While environmentalists and green energy proponents might herald this achievement, fossil fuel–reliant energy producers and those tied to carbon-based energy systems see this number as a harbinger of tremendous change ahead.

Putting the Brakes on Renewables Growth

The success of Germany’s Energiewende and the disruptions all this renewable energy are causing for the rest of the sector may be why the nation’s centrist government has quietly decided to slow the green trend down.

While some are celebrating the fact that Germany’s renewables crest above 30% market share daily, a few experts are starting to ring alarm bells that the green surge is over. At the end of 2014, the government adopted a limit, the country’s first ever, on the growth of renewable electricity. As part of the new policy, it’s likely that fewer small producers will be able to enter the market as larger investors take advantage of new policies designed to grow offshore wind.

With a high barrier to entry due to huge upfront costs, offshore wind may become the province of the same old-line companies that were once dominant in German fossil fuel generation, bet against the Energiewende, lost, and virtually went bankrupt. As renewables surge, its likely that the next generation of winners will be the ones who once wanted it least.

Merit Order and the Merits of the Energiewende

The German electricity market is dominated by four large suppliers that between them had a 67% share of the conventional power market in Germany as late as 2013. The “big four”—RWE, EnBW, E.ON, and Vattenfall—are involved in primary power production, distribution, and sales. Initially, these establishment power producers and others stoked fears that reliance upon renewables wouldn’t work.

Fears and Realities. These large traditional generators said renewables would increase prices, create grid instability, and force rolling blackouts. It’s now clear they couldn’t have been more wrong.

Prices have dropped almost 70% since 2008, and wholesale prices hit a 12-year low (below €30/MWh for year-ahead delivery, roughly $34/MWh) in August 2015. Wholesale prices have continued to fall this year, with Platts reporting on January 22 that “Baseload power for weekend delivery was last heard at Eur25.50/MWh,” and year-ahead power traded below €23/MWh “for the first time since early 2002.”

Also in 2015, Germany produced so much power—largely because of excess production from baseload plants—that the nation exported almost 10% of total production and became the second-largest electricity exporter in Europe. The Netherlands, Austria, and France were the largest takers because, as the Agora report notes, Germany has the second-lowest market power prices in Europe, after Scandinavia.

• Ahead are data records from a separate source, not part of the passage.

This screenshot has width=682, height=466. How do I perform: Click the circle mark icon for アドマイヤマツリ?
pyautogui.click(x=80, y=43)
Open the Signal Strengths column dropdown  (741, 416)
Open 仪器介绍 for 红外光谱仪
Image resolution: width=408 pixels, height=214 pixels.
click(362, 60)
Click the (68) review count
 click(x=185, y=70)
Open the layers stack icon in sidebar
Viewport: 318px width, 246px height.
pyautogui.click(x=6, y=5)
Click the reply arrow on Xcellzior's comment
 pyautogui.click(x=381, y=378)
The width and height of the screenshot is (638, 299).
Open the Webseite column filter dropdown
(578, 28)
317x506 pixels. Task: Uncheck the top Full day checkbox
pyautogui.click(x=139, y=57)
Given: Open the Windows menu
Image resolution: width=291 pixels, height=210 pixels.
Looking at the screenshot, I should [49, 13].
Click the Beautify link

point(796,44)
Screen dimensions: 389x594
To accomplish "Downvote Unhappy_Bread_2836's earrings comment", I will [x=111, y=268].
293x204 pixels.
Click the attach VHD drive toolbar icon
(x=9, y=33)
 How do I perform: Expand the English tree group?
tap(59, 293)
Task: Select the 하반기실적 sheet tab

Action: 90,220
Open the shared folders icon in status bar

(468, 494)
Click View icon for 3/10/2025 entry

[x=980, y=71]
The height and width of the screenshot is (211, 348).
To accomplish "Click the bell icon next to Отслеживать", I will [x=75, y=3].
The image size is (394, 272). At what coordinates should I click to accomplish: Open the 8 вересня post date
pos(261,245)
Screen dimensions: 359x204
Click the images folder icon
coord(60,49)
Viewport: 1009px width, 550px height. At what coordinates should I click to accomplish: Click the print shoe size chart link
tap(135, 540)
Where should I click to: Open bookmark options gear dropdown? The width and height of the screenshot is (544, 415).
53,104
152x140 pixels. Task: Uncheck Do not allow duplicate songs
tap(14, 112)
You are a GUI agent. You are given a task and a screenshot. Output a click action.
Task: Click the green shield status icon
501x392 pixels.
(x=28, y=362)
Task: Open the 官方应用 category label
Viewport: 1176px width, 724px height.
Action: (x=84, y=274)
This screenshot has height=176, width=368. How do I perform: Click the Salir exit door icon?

And, despite the transformation of Germany’s energy system, the nation has the second-most reliable grid in Europe. The average consumer’s annual outage period is below 12 minutes, according to the German Association for Electrical, Electronic and Information Technologies. (Meanwhile, in the U.S., the total number of minutes customers are without power has been increasing, according to a 2015 study by Lawrence Berkeley National Laboratory and Stanford University. Though there is only one year of comprehensive data reported to the Energy Information Administration on outages, based on that data, InsideEnergy.org noted that in 2013 the average outage minutes in the U.S. were 200, with Vermont the lowest at 7 and South Dakota the highest at 1,100.)

Meanwhile, RWE and EON no longer are tied to the future of conventional power generation. Both utilities are restructuring—splitting off their fossil plants this year to focus on renewables, grid, and energy sales, which they expect will be more profitable.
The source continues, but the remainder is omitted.